→ **Record set**
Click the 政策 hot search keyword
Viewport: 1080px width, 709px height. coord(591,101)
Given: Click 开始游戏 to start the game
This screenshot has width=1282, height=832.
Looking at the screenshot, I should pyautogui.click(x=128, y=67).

→ **Problem to work on**
Convert these lines into a Markdown table with a No. column for the row number and a Line column for the line, skipping any blank lines.

→ **Result**
| No. | Line |
|---|---|
| 1 | Click the 政策 hot search keyword |
| 2 | Viewport: 1080px width, 709px height. coord(591,101) |
| 3 | Given: Click 开始游戏 to start the game |
| 4 | This screenshot has width=1282, height=832. |
| 5 | Looking at the screenshot, I should pyautogui.click(x=128, y=67). |